Totally.
Because they don't know what quality is.
Same thing with people saying "FIRST!" on YouTube videos.
On topic: Length is still irrelavant though. Pacing is what matters and always will matter. Dishonored nails down the pacing really well in the start of the game and if it manages to balance it til the end, it will all be great. And like I've mentioned before, replayability is highly encouraged in the game and so is experimentation. Thief did that as well and look where it got to.
That wasn't what he was implying at all. And if you are not willing to experience great gameplay and the best games of all time because of graphics, then why even play games? Let us all make CG rendered cutscenes with a lot of cutscenes and some basic movement and call it a game.

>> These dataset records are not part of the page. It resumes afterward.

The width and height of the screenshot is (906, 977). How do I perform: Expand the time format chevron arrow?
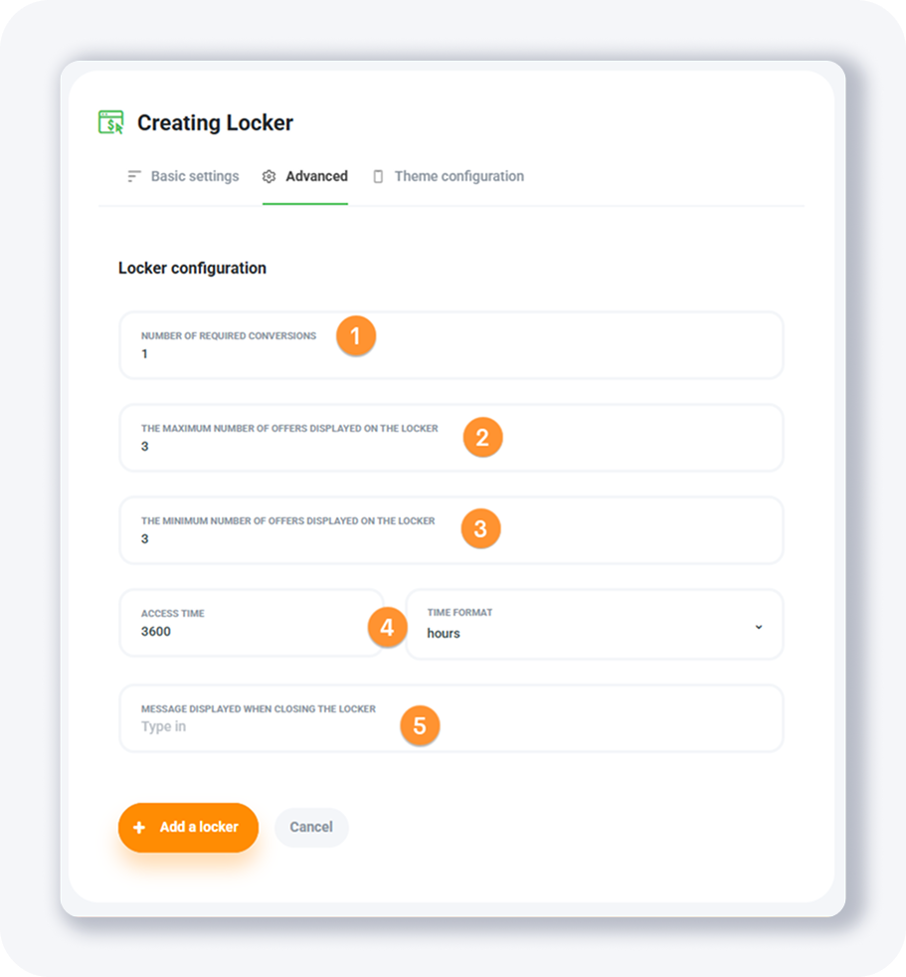pyautogui.click(x=759, y=627)
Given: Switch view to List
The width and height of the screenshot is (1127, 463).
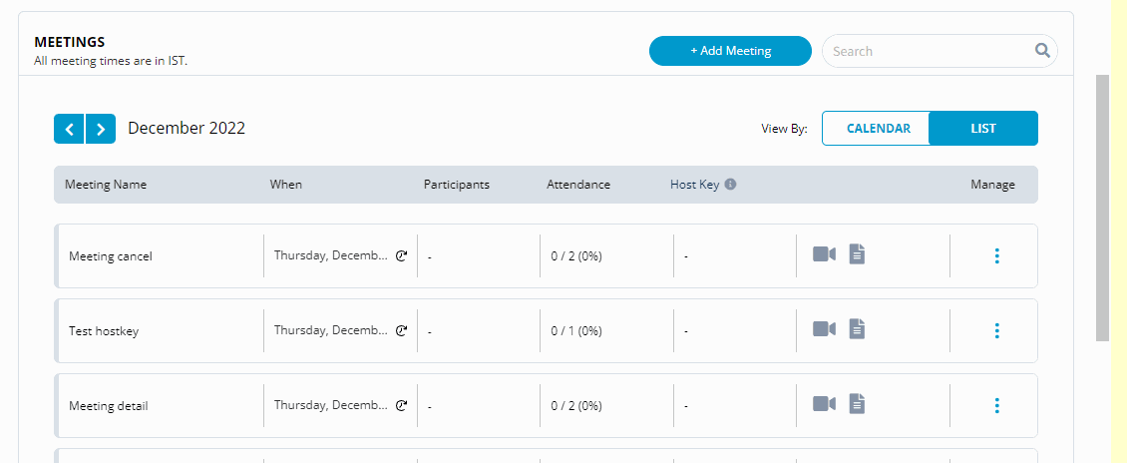Looking at the screenshot, I should click(982, 129).
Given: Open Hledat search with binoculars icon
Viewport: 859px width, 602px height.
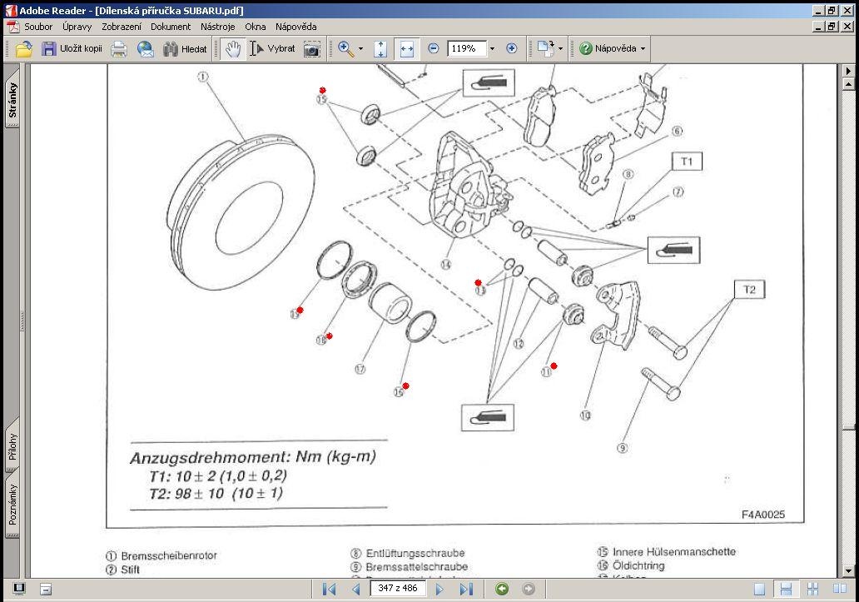Looking at the screenshot, I should click(x=185, y=49).
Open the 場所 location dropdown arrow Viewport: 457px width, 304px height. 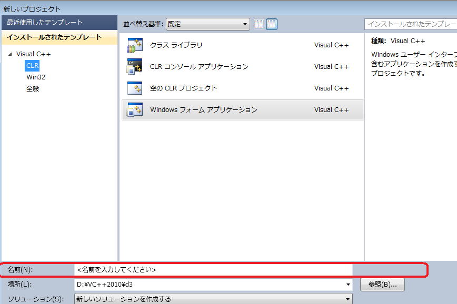[347, 285]
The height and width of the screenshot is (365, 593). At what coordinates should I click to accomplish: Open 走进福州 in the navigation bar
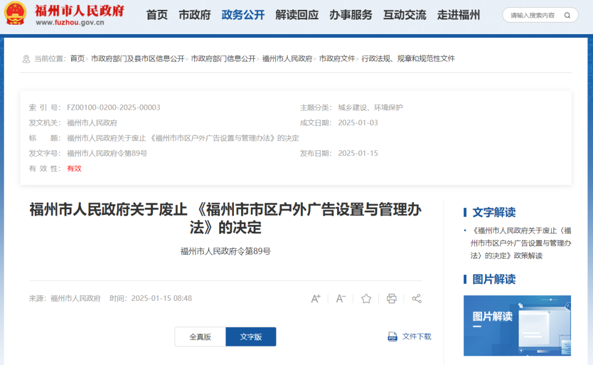click(x=458, y=15)
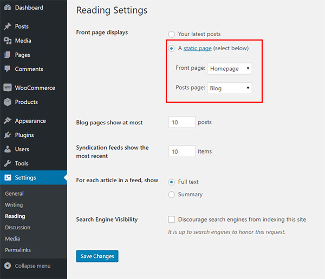Click the Dashboard gauge icon
Viewport: 325px width, 279px height.
point(8,8)
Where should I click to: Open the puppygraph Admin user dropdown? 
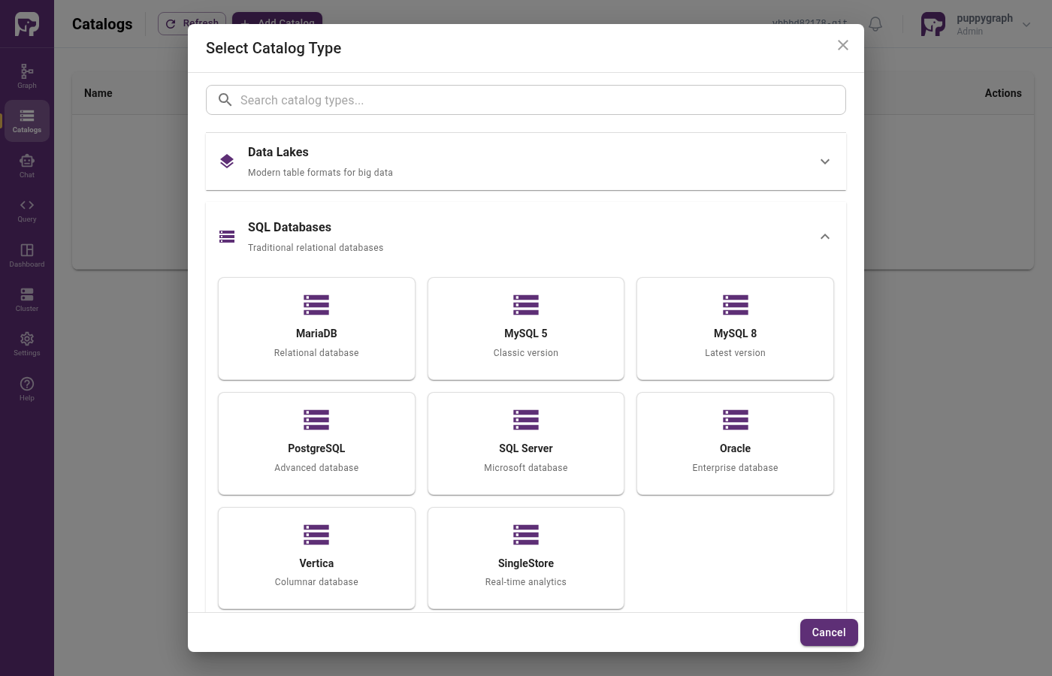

Or because they *gasp* have a different opinion than you. Just because someone doesn't care for a game you do does not make them wrong and does not make your opinion superior to their in any way.

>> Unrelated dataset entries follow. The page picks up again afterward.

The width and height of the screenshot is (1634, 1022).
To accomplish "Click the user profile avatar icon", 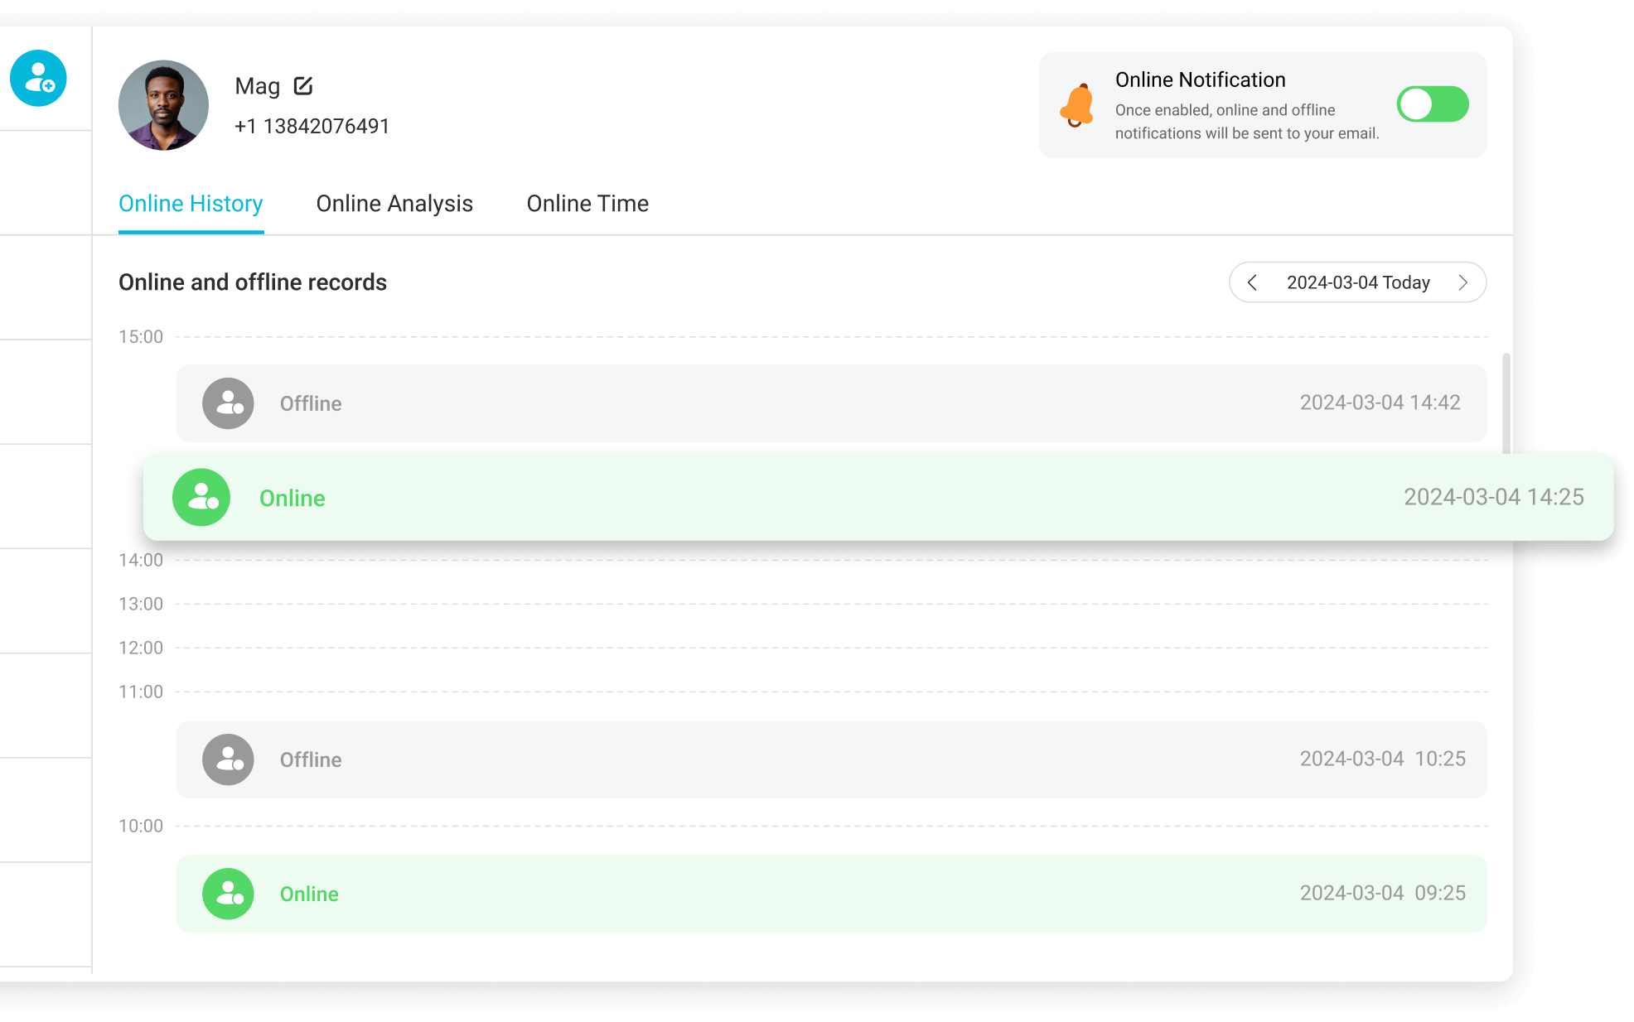I will click(x=164, y=104).
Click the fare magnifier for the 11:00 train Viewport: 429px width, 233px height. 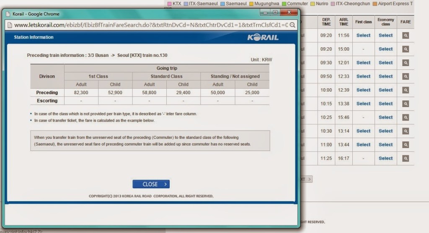405,145
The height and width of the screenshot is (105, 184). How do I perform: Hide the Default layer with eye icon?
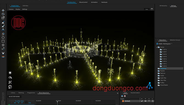[x=145, y=101]
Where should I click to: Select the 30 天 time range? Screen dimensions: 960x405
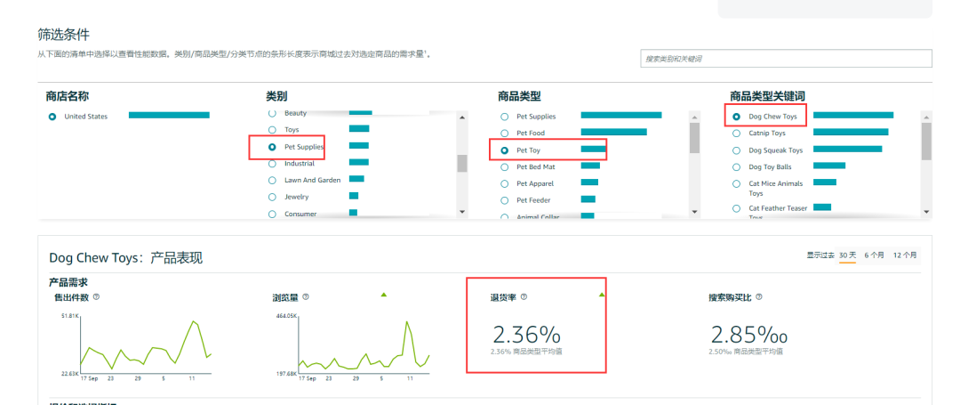click(847, 255)
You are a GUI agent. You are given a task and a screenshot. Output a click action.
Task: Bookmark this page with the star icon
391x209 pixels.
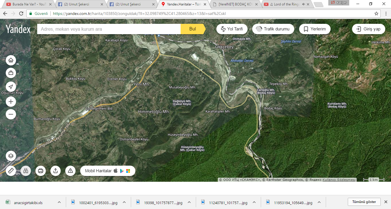(376, 13)
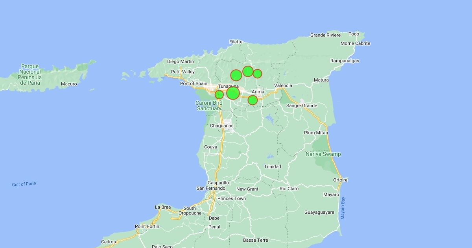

and just because a game has a bunch of cutscenes and doesn't offer choice does not make it any less of a game. Alan Wake for example. Choice? No. Linear? Definitely. Solid game? Absolutely. Just because a game is linear does not make it a bad game or inferior. Linear games have their advantages just like open games have theirs. In Alan Wake's case it may be linear but it delivers an experience that could not properly be delivered in a different medium and to try to force things like choice or open world into it would only serve to weaken the experience.
As said linear games have their advantages mainly in regards to pacing and story. Dishonored actually uses a bit of that to its advantage (the linear progression of levels). The downside to linear games though is that while they can deliver the better overall stories (due to the devs ability to maintain pacing and maintain controls over story based aspects) they lose the ability to allow different experiences from the same product.

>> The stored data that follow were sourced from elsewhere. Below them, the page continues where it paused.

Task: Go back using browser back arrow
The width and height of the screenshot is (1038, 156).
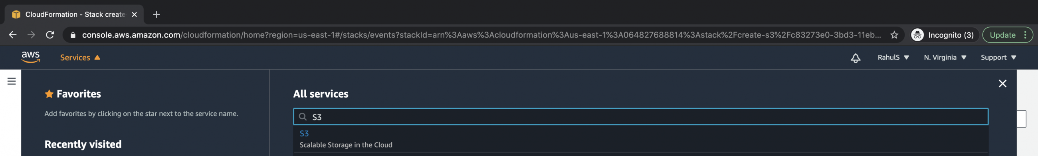Action: pyautogui.click(x=13, y=35)
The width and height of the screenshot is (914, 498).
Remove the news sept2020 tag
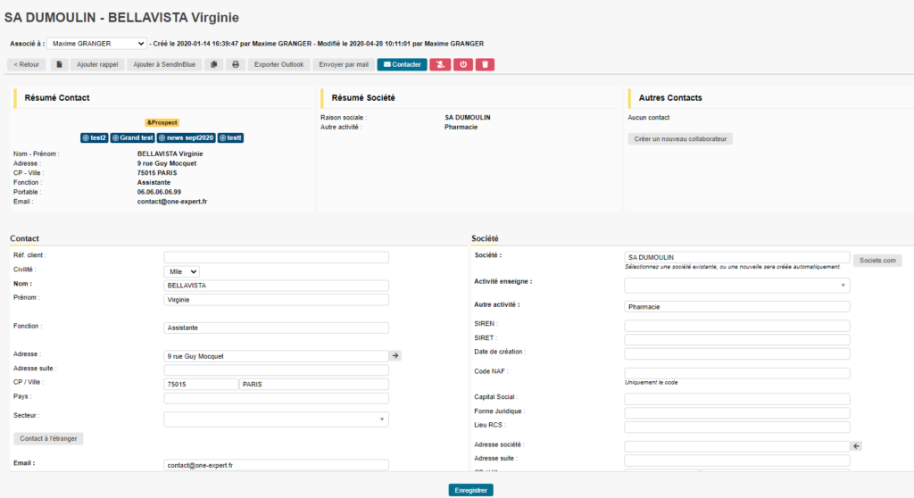click(162, 138)
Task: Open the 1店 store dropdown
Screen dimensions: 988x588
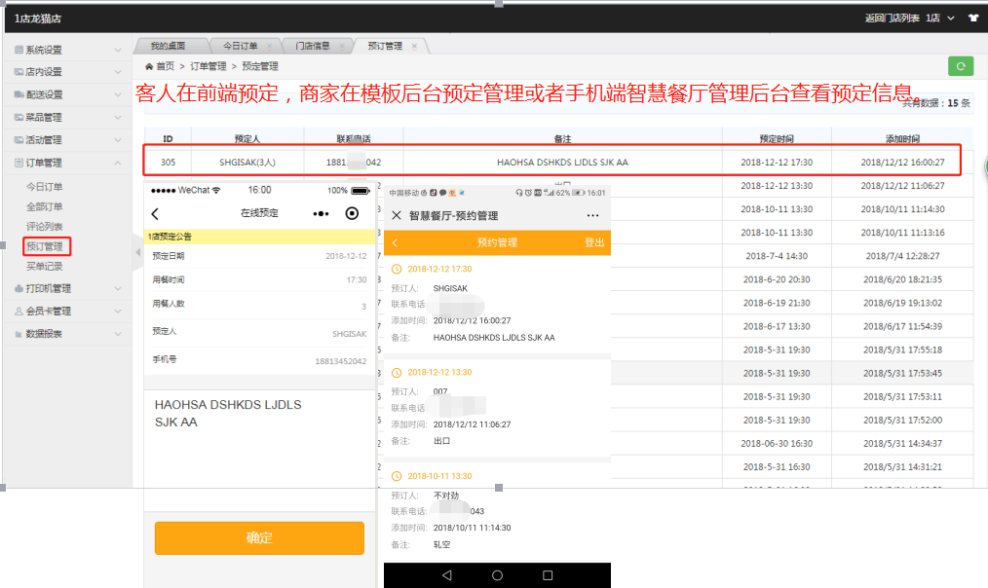Action: click(x=939, y=18)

On the other side of the fence non linear games have the advantage that they can provide differing experiences for everyone. But at a cost. An open game can't portray as a good an overall story as a linear game can because when you give the player that much freedom you lose the ability to maintain pacing (such as in a game where something bad is about to happen but the player is free to wander around and do sidequests for an hour). Or consistency (RDR is a good example of this. One moment you are doing a mission for Bonnie and by the end she is upset, then you immediately do another mission and suddenly she is instantly fine again).
Now I am not saying that open worlds and choice based games can't deliver a good story because they can. But the potential of the story can't reach the same level that a linear game can because of the aspects the developer loses control of.
In the end Open world/choice based games are not better than linear games and your preference for one or the other does not change that fact. They both have their strengths and weaknesses and different people will have different views depending on what they like more.
A gamer who likes strong narratives and expertly done pacing might like a game like Alan Wake but wouldn't like a game like Vanquish. Another gamer who prefers high adrenaline action isn't going to enjoy thief but they might instead enjoy Vanquish. Still another who likes Open world Sandbox games designed to run around causing mayhem likely wouldn't enjoy Thief, Alan Wake, or Vanquish but instead would prefer Saints Row: The Third.
None of these people are wrong and none of these peoples opinions are more important than the others.